森山氏は昭和52(1977)~62(1987)年、高浜町助役を務めた。当時から関電と深い付き合いがあり、退職後も町の顔役として影響力を持っていたとされる。
複数の関係者によると、金沢国税局は昨年1月、高浜原発や大飯原発(福井県おおい町)の関連工事を請け負う高浜町の建設会社への税務調査に着手。この会社から工事受注に絡む手数料として森山氏へ約3億円の資金が流れていることが確認された。
さらに森山氏の税務調査を進めると、森山氏が関電役員ら6人の個人口座に送金したり、現金を入れた菓子袋を関電側に届けたりしていたことが判明。総額は7年間で約1億8千万円に上り、スーツの仕立券などもあった。森山氏は「関電にはお世話になっているから」と説明したという。

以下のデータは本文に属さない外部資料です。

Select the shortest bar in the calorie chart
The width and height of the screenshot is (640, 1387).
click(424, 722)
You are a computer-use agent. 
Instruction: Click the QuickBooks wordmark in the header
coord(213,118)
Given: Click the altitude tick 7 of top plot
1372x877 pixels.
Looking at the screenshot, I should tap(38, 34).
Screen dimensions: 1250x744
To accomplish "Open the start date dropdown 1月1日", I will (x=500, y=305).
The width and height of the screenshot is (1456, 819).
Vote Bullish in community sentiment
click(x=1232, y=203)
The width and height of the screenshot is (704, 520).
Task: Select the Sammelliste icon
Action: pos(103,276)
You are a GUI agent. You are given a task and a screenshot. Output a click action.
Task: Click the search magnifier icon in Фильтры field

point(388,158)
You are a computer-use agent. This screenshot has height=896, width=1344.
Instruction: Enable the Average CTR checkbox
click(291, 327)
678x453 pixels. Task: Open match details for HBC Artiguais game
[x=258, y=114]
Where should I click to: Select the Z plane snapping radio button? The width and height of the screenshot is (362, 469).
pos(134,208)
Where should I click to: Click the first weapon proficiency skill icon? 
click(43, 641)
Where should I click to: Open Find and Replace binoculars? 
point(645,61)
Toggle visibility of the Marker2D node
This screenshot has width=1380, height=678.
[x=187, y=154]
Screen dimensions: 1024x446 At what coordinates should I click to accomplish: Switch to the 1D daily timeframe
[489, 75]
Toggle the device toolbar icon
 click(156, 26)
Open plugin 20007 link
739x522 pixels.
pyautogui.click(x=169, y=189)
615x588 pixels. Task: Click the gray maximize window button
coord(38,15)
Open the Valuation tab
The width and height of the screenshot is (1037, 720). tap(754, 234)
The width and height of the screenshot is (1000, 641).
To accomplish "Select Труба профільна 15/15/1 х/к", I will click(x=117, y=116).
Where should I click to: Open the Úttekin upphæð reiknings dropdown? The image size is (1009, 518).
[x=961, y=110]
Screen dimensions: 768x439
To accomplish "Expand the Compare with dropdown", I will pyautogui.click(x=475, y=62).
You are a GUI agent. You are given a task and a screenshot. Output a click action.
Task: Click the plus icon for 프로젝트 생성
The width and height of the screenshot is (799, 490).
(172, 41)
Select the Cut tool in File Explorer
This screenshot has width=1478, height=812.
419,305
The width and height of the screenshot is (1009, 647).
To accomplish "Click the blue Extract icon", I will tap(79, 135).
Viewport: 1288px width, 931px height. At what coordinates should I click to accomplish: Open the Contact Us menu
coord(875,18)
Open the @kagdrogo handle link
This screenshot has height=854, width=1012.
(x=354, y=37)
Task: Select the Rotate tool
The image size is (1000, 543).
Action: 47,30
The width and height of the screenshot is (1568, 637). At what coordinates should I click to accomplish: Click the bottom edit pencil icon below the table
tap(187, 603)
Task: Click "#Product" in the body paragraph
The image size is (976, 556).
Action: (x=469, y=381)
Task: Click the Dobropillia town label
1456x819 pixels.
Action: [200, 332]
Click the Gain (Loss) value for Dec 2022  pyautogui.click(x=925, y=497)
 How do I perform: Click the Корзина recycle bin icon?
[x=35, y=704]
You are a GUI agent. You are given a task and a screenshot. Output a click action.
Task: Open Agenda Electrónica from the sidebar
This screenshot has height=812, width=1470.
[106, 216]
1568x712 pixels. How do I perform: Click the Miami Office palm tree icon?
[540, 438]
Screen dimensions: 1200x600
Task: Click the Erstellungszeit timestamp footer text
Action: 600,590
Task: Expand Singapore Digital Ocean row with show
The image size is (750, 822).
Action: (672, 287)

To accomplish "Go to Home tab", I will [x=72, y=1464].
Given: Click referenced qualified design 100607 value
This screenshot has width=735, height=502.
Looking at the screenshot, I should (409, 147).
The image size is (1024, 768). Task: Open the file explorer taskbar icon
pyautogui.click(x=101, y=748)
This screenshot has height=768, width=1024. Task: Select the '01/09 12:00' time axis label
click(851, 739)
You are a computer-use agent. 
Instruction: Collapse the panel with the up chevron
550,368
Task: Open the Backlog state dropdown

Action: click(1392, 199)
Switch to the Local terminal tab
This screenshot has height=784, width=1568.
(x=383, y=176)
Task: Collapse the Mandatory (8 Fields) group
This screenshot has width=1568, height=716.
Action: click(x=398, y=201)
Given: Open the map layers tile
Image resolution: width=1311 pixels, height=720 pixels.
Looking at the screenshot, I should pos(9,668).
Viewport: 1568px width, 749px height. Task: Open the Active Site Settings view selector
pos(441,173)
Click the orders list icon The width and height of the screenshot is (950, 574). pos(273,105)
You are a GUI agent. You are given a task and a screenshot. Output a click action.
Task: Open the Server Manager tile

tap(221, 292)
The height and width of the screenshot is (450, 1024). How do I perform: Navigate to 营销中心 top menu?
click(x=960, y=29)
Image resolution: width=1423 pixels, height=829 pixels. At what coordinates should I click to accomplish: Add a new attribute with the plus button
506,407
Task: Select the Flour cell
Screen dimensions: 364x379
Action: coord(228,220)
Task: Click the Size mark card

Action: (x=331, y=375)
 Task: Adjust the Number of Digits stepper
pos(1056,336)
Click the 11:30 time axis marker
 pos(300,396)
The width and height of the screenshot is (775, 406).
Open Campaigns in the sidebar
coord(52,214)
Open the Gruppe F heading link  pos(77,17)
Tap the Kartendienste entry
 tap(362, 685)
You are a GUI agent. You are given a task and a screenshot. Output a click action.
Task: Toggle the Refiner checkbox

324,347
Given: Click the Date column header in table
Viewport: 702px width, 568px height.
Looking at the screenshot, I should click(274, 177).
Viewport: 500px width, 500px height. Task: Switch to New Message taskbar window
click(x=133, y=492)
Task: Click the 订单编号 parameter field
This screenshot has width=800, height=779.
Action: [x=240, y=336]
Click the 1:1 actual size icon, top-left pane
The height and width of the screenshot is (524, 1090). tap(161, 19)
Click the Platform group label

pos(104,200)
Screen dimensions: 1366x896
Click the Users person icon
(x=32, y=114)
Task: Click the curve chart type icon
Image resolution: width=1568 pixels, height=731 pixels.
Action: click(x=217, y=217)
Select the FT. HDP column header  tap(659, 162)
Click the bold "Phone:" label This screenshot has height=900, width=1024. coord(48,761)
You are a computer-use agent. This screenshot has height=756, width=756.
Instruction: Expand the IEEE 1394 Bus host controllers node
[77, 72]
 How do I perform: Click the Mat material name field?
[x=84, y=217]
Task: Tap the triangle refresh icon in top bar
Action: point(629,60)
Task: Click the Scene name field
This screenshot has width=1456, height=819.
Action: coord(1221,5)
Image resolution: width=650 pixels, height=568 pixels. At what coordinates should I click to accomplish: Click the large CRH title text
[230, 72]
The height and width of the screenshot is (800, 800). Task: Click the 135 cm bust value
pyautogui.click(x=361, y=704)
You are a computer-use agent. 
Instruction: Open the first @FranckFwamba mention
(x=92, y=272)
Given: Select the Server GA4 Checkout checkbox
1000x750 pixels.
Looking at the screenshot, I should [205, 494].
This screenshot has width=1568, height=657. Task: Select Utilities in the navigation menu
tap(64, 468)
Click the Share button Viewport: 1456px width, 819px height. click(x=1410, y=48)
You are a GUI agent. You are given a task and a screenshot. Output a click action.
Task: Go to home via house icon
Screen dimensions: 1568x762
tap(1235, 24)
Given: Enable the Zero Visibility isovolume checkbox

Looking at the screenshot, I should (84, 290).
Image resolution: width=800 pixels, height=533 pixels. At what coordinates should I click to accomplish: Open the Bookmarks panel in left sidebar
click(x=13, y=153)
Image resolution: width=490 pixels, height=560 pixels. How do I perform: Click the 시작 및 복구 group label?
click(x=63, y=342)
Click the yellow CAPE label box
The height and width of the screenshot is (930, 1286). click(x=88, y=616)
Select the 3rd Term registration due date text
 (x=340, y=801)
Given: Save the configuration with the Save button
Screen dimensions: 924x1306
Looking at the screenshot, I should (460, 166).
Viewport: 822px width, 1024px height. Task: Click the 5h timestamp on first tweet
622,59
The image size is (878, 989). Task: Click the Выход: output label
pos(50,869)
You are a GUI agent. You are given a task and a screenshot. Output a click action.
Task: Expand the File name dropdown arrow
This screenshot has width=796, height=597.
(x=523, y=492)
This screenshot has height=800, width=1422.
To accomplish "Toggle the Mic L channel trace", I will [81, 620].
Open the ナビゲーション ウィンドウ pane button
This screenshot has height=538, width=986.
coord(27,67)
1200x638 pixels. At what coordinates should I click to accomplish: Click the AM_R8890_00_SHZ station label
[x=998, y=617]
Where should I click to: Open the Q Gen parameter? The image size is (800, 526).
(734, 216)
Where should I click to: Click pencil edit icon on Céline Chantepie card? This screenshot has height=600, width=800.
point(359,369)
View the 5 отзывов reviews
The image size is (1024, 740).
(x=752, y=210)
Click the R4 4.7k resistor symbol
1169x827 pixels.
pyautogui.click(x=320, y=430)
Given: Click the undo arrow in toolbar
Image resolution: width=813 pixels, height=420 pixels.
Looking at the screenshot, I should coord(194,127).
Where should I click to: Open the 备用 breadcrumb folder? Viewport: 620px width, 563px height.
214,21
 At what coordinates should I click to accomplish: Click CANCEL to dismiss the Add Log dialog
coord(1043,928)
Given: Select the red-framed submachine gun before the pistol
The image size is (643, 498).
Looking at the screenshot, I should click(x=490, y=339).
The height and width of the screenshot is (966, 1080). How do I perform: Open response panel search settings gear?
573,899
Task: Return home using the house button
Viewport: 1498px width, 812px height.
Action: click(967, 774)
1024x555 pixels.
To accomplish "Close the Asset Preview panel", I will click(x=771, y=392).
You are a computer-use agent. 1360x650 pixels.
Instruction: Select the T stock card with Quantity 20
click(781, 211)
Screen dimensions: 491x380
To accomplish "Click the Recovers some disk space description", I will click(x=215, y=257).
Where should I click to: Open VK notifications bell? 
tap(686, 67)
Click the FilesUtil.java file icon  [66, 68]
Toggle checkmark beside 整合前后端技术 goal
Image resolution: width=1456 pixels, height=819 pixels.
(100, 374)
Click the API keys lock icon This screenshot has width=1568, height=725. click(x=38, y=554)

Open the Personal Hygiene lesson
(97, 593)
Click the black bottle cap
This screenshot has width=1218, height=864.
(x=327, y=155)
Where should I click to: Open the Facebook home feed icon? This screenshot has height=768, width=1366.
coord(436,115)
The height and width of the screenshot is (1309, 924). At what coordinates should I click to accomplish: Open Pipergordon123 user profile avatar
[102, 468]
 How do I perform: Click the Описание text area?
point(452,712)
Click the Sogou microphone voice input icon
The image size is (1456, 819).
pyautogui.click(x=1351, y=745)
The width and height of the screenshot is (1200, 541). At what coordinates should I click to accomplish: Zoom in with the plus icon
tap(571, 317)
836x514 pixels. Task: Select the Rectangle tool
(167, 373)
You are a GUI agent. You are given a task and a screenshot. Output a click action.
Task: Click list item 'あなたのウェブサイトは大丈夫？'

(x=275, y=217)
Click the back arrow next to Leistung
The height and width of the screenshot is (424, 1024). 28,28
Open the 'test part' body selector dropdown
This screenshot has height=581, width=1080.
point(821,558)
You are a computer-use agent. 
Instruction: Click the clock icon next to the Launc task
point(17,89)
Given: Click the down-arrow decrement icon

工事経歴書によると、高浜町の建設会社は平成27(2015)~30(2018)年、原発関連工事を少なくとも25億円受注していた。
森山氏は、受け取った約3億円を所得として申告していなかったため、金沢国税局は申告漏れを指摘し、追徴課税した。
高浜原発は3、4号機が平成29年6~7月に営業運転を再開。1、2号機も再稼働に向け、安全対策工事が進められている。